Drift Protocol Shaken by Historic DeFi Attack
On Tuesday, April 1, 2026, the Solana-based Drift Protocol announced that its platform was under active attack. When the dust settled, three of the company's main vaults were almost completely emptied. According to Elliptic, the stolen funds totaled $286 million, making the incident the largest decentralized finance (DeFi) attack recorded so far in 2026, according to Bitcoinist.
Drift openly confirmed the attack and immediately shut down deposits and withdrawals. The protocol is now coordinating with a number of security firms, cross-chain bridges, and exchanges to limit the extent of the damage.
How the Vaults Were Emptied
The attack was anything but impulsive. According to Elliptic, the attacker's wallet was created a full eight days before the actual heist, receiving a small test transaction from a Drift vault in the interim — a classic hallmark of a carefully planned operation.
The three vaults most severely affected were JLP Delta Neutral, SOL Super Staking, and BTC Super Staking. The largest single transfer alone — approximately 41.7 million JLP tokens — had a value of about $155 million at the time of the transaction. In addition, USDC, SOL, cbBTC, wBTC, and various liquid staking tokens were stolen.
A central part of the attack involved taking control of Drift's security council's administrative rights. This reportedly occurred through advanced social engineering combined with pre-signed transactions. The attackers also fabricated a fictitious token called CarbonVote Token (CVT) and manipulated oracle data to artificially inflate CVT's collateral value — a technique that enabled further withdrawals.
Funds Quickly Laundered via Ethereum
After the vaults were emptied, the attacker swapped the stolen tokens for USDC via a Solana-based DEX aggregator. The funds were then bridged to the Ethereum network and further exchanged for ETH — a pattern analysts recognize from previous state-sponsored operations.
Elliptic and TRM Labs Point to Pyongyang
Elliptic concludes that "the on-chain behavior, money laundering techniques, and network indicators associated with the attack are consistent with methods seen in previous DPRK-attributed operations," according to Bitcoinist.
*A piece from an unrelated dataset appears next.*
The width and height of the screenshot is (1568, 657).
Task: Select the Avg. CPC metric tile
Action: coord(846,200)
TRM Labs highlights specific similarities with the Bybit exploit in 2025: the use of Tornado Cash, precise timing coinciding with North Korean office hours, aggressive cross-chain bridging, and identical money laundering patterns.
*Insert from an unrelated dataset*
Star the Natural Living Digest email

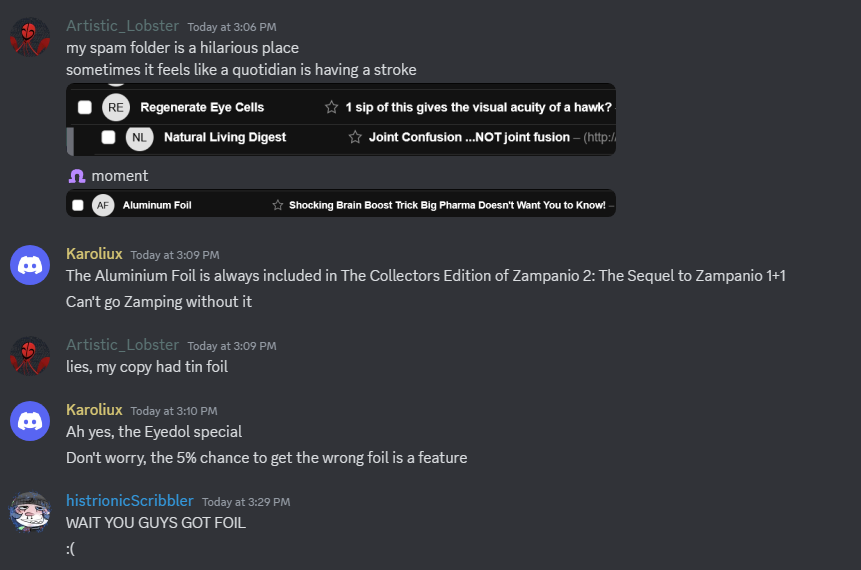[x=354, y=137]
Drift Protocol itself described the incident as "an attack six months in the planning" and attributes it with a medium degree of certainty to the North Korean hacking group UNC4736 — also known by the aliases AppleJeus, Citrine Sleet, Golden Chollima, and Gleaming Pisces.
It is important to emphasize that attribution of state-sponsored cyberattacks is never one hundred percent certain, and no public indictment or official governmental confirmation is known at the time of publication. Nevertheless, the convergence between two independent analysts is striking.
"On-chain behavior and money laundering techniques are consistent with methods observed in previous DPRK-attributed operations" — Elliptic
A Pattern That Continues to Escalate
If the attribution holds, this would be the 18th DPRK-linked crypto attack Elliptic has tracked this year alone. The total amount North Korean actors are believed to have stolen in 2026 thus surpasses $300 million — and over $6.5 billion over recent years. U.S. authorities have previously linked these types of heists directly to the financing of North Korea's weapons programs.
For users of DeFi protocols, the case underscores an uncomfortable reality: funds placed in decentralized vaults can, regardless of the user's intention, end up as financing for state intelligence and military development in one of the world's most closed regimes.